** BEGIN **
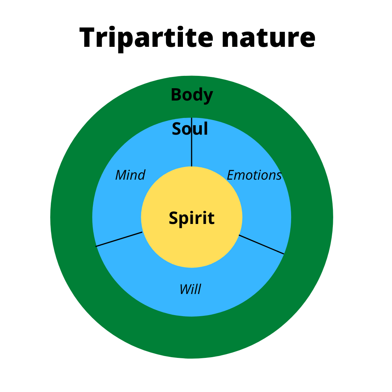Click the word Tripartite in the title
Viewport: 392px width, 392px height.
** END **
** BEGIN **
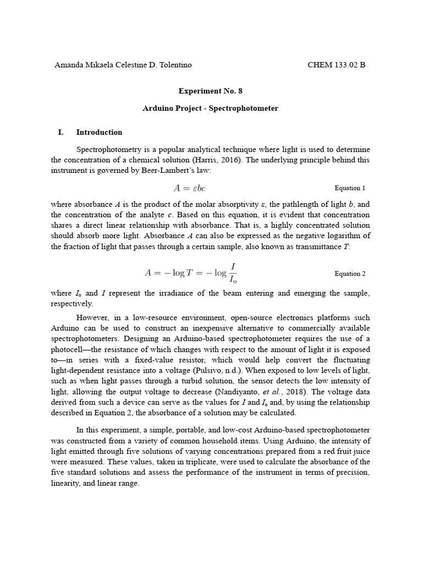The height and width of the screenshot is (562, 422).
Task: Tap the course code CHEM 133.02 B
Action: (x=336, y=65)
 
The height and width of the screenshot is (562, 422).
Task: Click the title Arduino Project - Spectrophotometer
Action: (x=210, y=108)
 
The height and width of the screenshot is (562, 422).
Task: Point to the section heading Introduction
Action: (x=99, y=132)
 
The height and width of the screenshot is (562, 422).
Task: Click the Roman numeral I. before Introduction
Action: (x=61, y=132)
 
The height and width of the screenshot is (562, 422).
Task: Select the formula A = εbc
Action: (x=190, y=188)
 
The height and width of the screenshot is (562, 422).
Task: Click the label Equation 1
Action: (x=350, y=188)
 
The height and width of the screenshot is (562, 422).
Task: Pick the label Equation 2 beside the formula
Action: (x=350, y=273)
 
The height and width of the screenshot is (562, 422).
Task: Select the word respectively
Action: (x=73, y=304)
** END **
** BEGIN **
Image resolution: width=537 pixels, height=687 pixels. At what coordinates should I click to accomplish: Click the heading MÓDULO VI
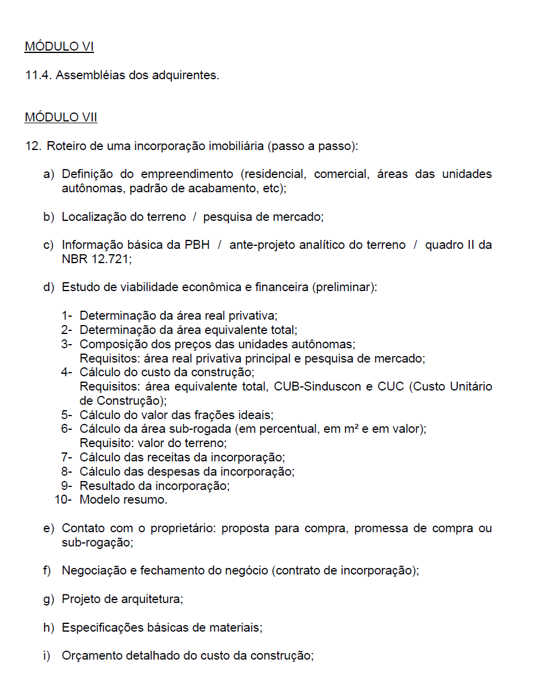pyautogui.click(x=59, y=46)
** END **
> **WHAT THE TASK ASKS**:
Please rewrite the stretch of data from "Click the word Tripartite in the title" through "Viewport: 392px width, 392px height.", swapping "title" for "heading" and changing nothing else. Leave the pictures out.

> **IN RESPONSE**:
Click the word Tripartite in the heading
Viewport: 392px width, 392px height.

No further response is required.